Based on the results of the current study and other reports in recent years including those by the MFMF, it is clear that evaluation of maternal clinical factors and other biophysical and biomarkers measured in the first trimester is useful for the prediction of those who will ultimately progress to PE requiring delivery at <34 weeks of gestation. However, given the poor PPV for PE at <34 weeks, and the poor detection rates for all cases of GH/PE the clinical implications of a PE screen test in the first trimester remain unclear.

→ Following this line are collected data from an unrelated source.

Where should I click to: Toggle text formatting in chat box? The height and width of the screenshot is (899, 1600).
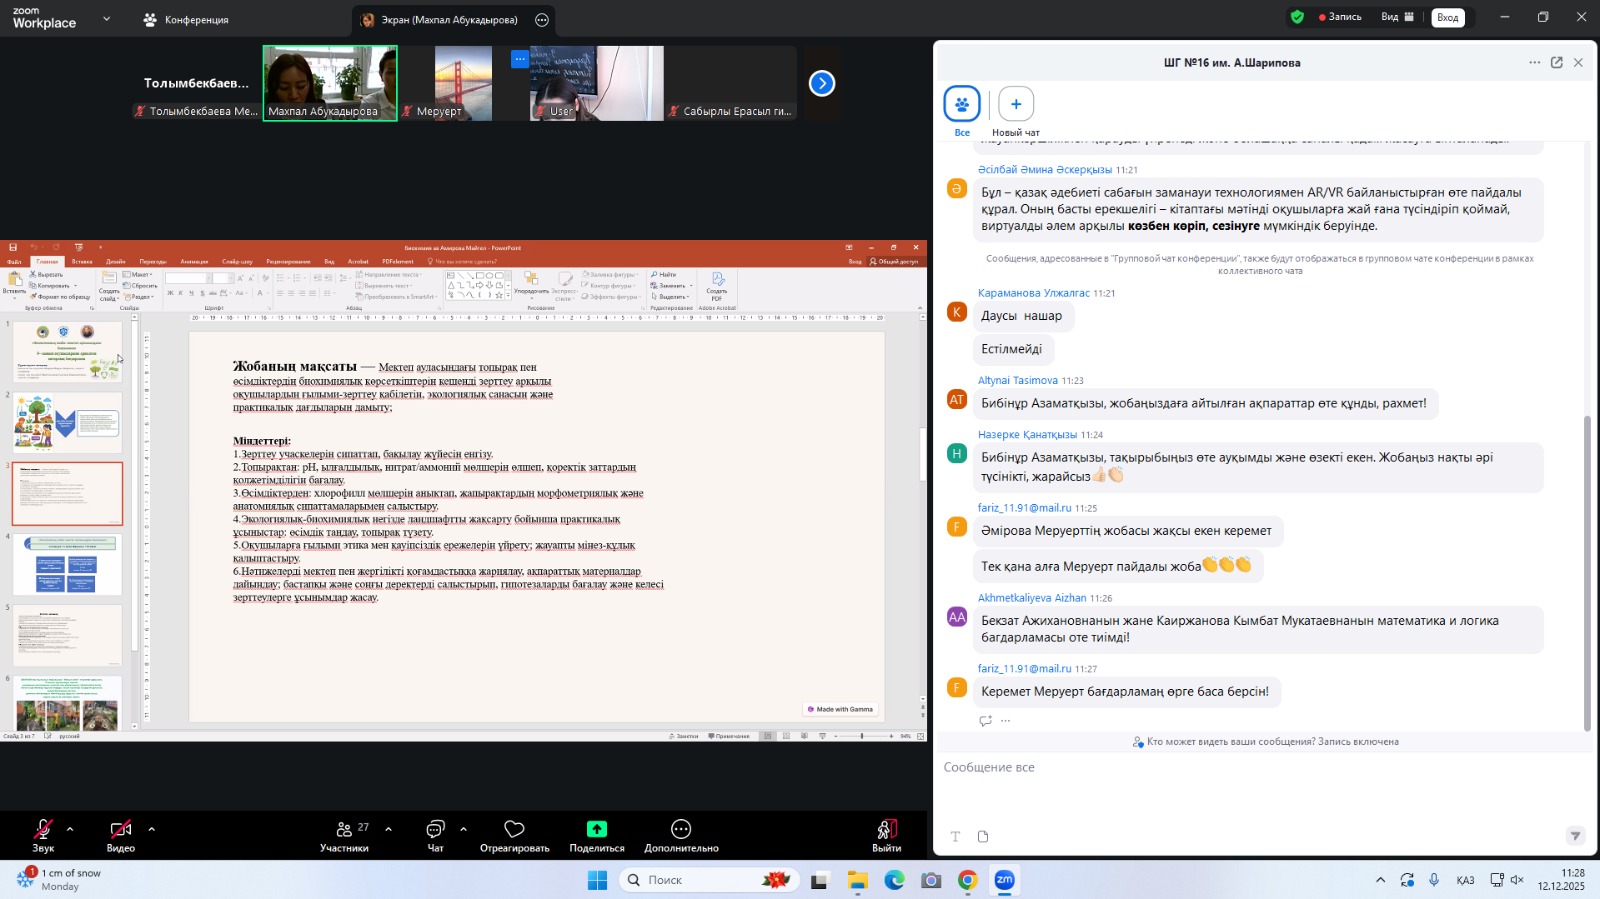(955, 837)
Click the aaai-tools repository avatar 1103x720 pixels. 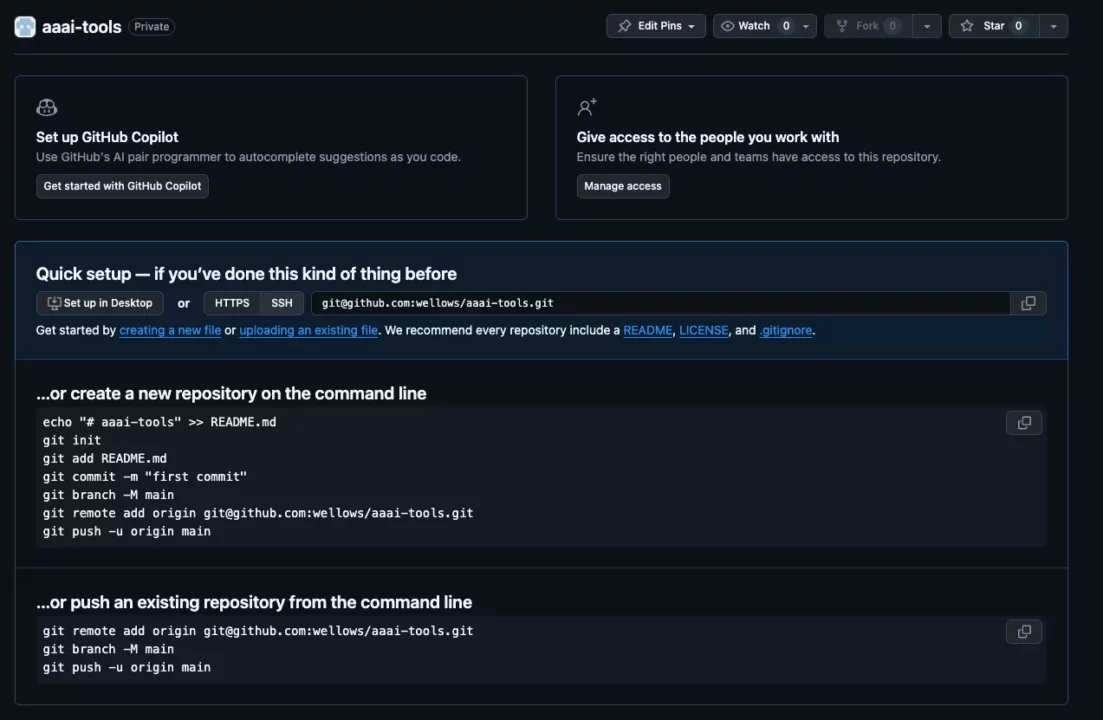[24, 26]
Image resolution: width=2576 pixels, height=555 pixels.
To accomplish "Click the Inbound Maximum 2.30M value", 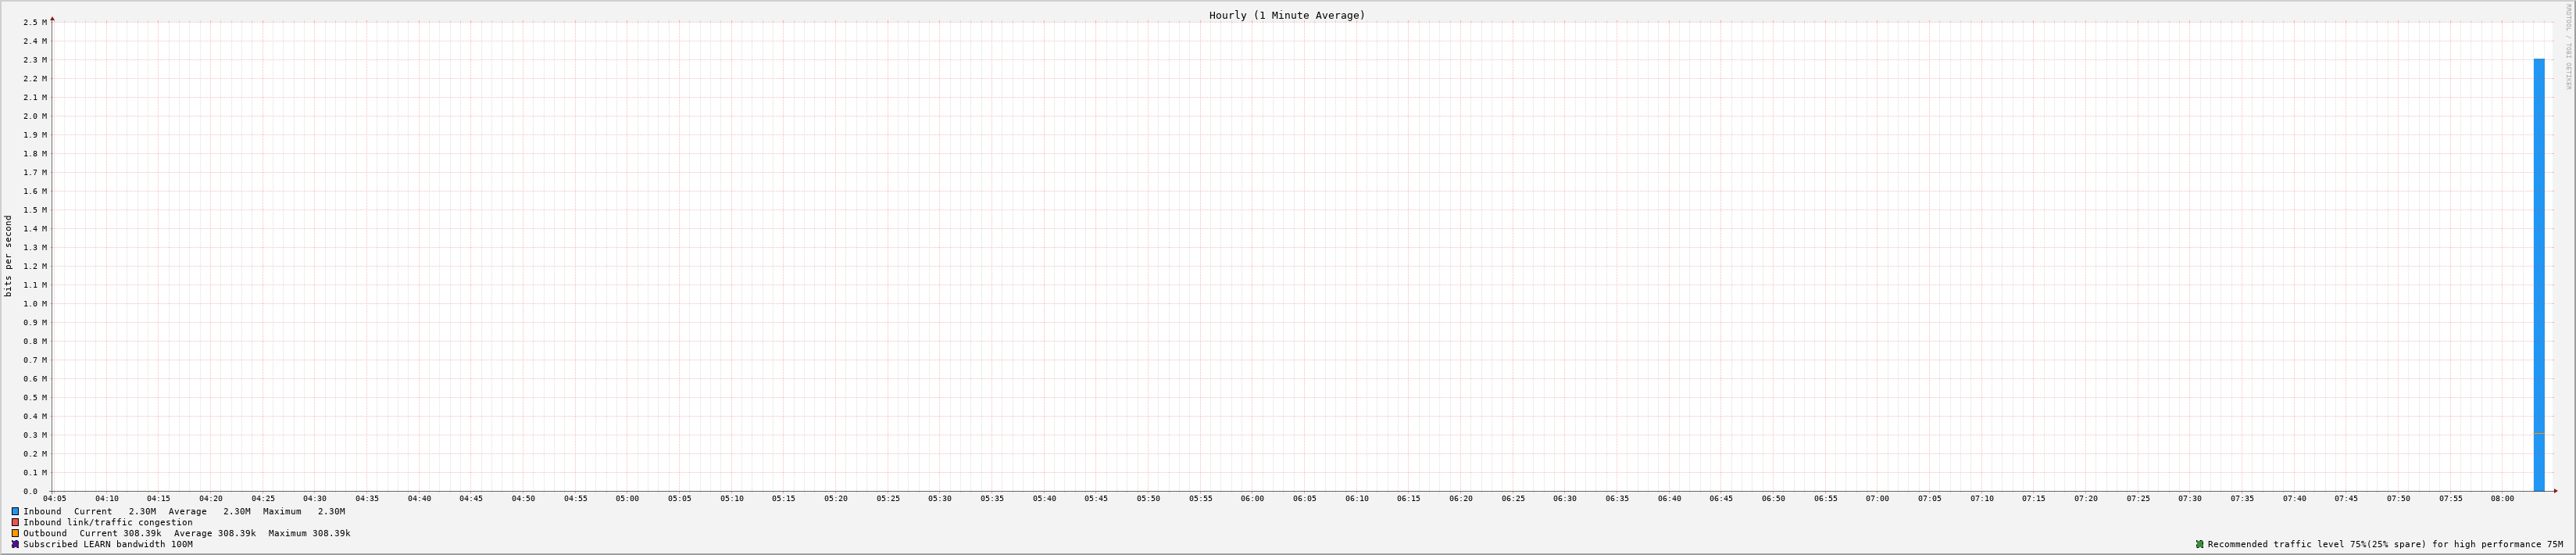I will (x=331, y=511).
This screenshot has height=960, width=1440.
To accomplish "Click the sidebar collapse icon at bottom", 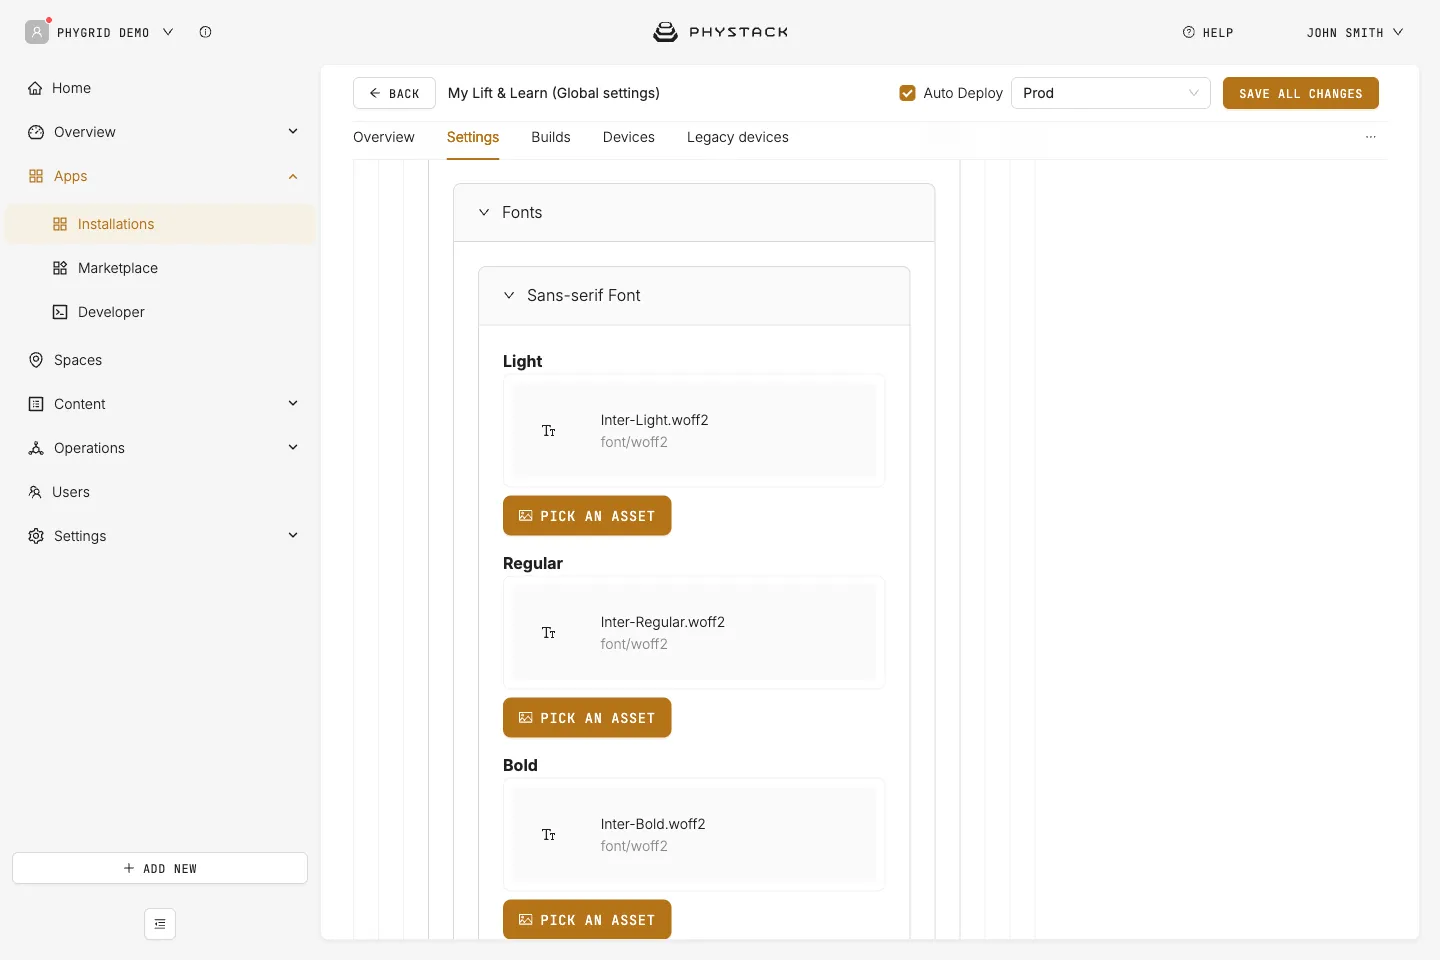I will [160, 924].
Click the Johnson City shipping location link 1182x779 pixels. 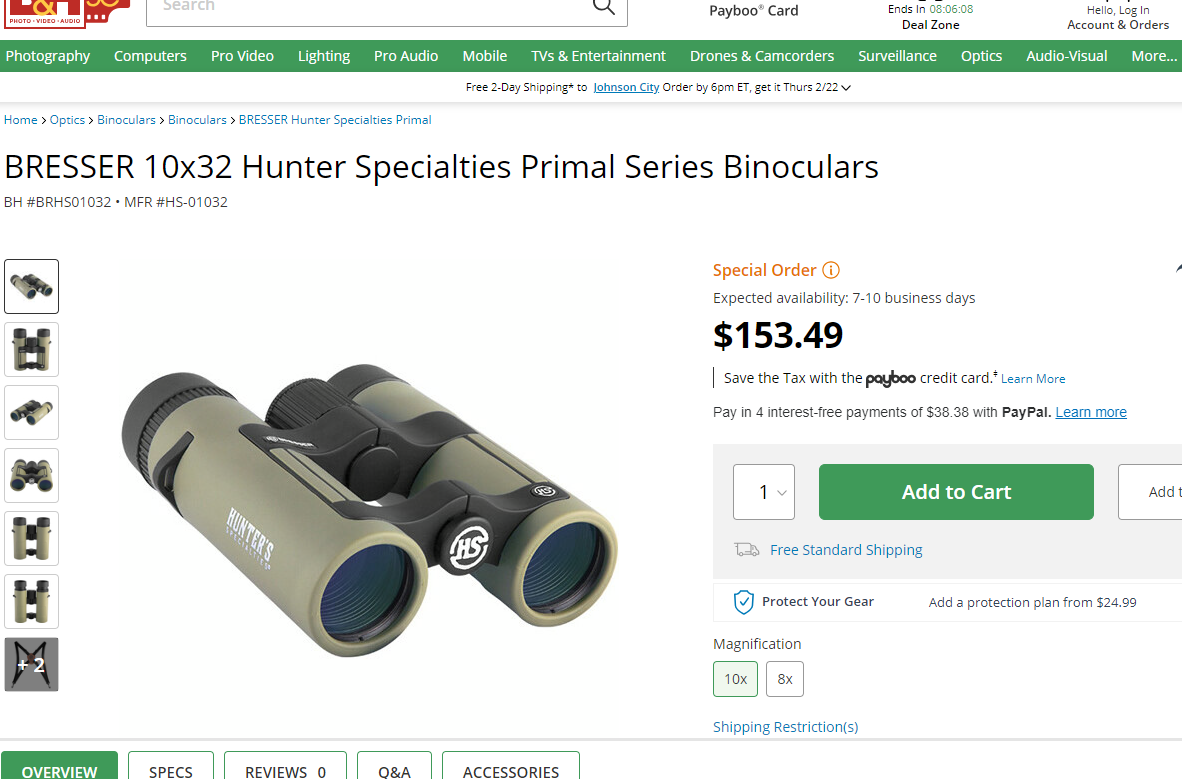(626, 87)
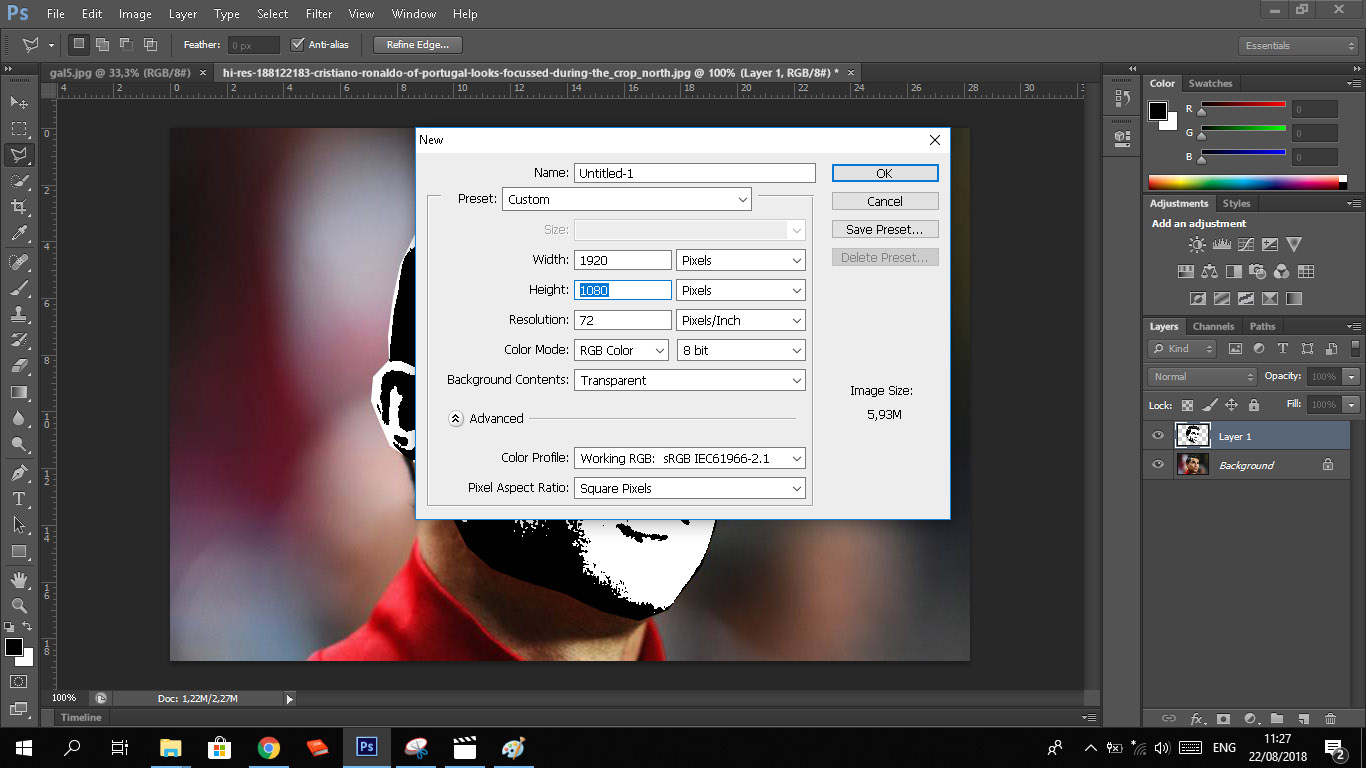This screenshot has height=768, width=1366.
Task: Select the Eyedropper tool
Action: point(19,234)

During the past few years, some authors and commercial screening companies have been promoting a combination of maternal factors, MAP, uterine artery Doppler and serum biomarkers obtained in the first trimester as a screening test to identify those at high risk for developing early-onset PE (95% detection rate with FPR of 10%). They suggested that universal first-trimester screening for PE will influence medical decision-making and improve pregnancy outcome. They recommended that women who screen positive will benefit from receiving low-dose aspirin (LDA) for prevention of early onset PE, as well as from receiving intensive antenatal monitoring and early intervention. However, whether the information provided with this screen will affect patient outcome or is cost-effective remains unknown. At present, there is no clinical trial that demonstrates a benefit from using LDA in such a population. Indeed, a recent study that included 614 women who had positive first-trimester screens and received LDA at <16 weeks of gestation revealed that women who developed PE were more likely to have elevated MAP, low serum pregnancy-associated plasma protein A, and to be obese. In addition, secondary analysis of data from the use of LDA in women at high risk for PE conducted by the MFMU Network revealed that the rate of PE was 22% in 225 women receiving LDA at <16 weeks of gestation compared with 23% in 236 women receiving placebo.
Finally, a major concern of first-trimester screening for PE without evidence of benefit is the unintended consequences of those identified as false-positives (97%) of cases for a PPV of 3%. Some authors and commercial entities have recommended that those who screen positive should have more frequent visits, more maternal and fetal testing, bed rest and other interventions that could be potentially harmful to both mother and infant. Currently, there are no prospective studies or randomised trials evaluating the benefits and risks of first trimester screening for prediction of PE. Until then, the use of such tests for screening should remain experimental.
Disclosure of interests
The author reports no conflict of interest.